Heute ging´s erstmal seeeehr langsam weiter aber dann wollten die Gören unbedingt Waffeln backen  und wie funktioniert moderne Pädagogik? Richtig mich Bestechung Schon hatte ich höchstmotivierte Unterstützung und die Sache ging etwas besser voran.
Allerdings nach dem Waffelnfuttern musste ich bei meinem Kontrollgang unwillkürlich an einen ziemlich bekannten Film mit Leonardo di Caprio denken. Die oberste Eisschicht war teilweise abgebrochen und eine große Eisscholle rangte schief aus dem Wasser:shock. Ob das jetzt nicht kontraproduktiv war? Nun ja im Allgemeinen taut´s eh, der von mir erhoffte Regen kam aber nicht runter und unterm Strich fehlen noch ca. 40 cm und der Teich wäre wieder randvoll. 
Die Fische und Frösche sind schon recht aktiv aber ihr Aktionsradius hat sich wohl nicht vergrößert... nur das Luftloch bleibt wohl heute Nacht erhalten, das ist ja schonmal was. Den Sprudler habe ich noch nicht eingesetzt und wahrscheiunlich braucht´s den dann eh nicht mehr.

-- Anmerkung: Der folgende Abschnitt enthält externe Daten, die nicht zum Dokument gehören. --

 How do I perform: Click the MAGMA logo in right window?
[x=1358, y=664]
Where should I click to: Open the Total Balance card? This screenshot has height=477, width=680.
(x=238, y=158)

Ich bin immer nch recht beunruhigt, ob das alles noch gut geht.
Achja die Pflanzen, es ist halt die übliche Mischung an Tannenwedel und andere einfachere Unterwasserpflanzen dazu noch __ Hechtkraut aber auch zwei Seerosen und eine __ Goldkeule. Da habe ich wenig Hoffnung

Gruß Eva


----------



## Casybay (24. Feb. 2012)

*AW: Wasserverlust unter der Eisdecke  Frösche in Gefahr?*

Hallo Eva,
bei Deiner eichgröße kann ich mir nicht vorstellen, dass Tannenwedel und Seerosen kaputt sind, die haben bei mir schon immer gut überlebt! Und ich ahbe sehr viel kleinere Teiche-Teichlein!
Viel Erfolg  wünsch ich Dir bei Deiner Frosch-Hilfsaktion, aber ich denk, wenn sie bis jetzt ü+berlebt haben , schaffen sie auch den letzten Rest des Winters.


----------



## ziemlicherneuling (29. Feb. 2012)

*AW: Wasserverlust unter der Eisdecke  Frösche in Gefahr?*

Hallo,

und sorry habe gerade erst entdeckt, dass da noch eine Antwort ist
Ja, was soll ich sagen, den Tieren scheint es recht gut zu gehen. Die Frösche sind alle augescheinlich abgehauen - wahrscheinlich warten die nur in der Nähe bis es in Bälde mit dem Ablaichen losgeht...
Es ist immer noch Eis im Teich, auch ist die untere Eisschicht noch vorhanden aber durchlässig geworden. Ansonsten könnte es mal richtig viel regnen für meinen Geschmack, damit ich mal endlich wieder den alten Pegel erhalte und zwar ohne die Schlepperei.
Die Pflanzen, standen übrigends in der enstandenen Lufblase und waren teilweise im Wasser eingefroren und teilweise ungeschützt in der kalten Luft, da ist schon einiges hinüber...

Gruß


----------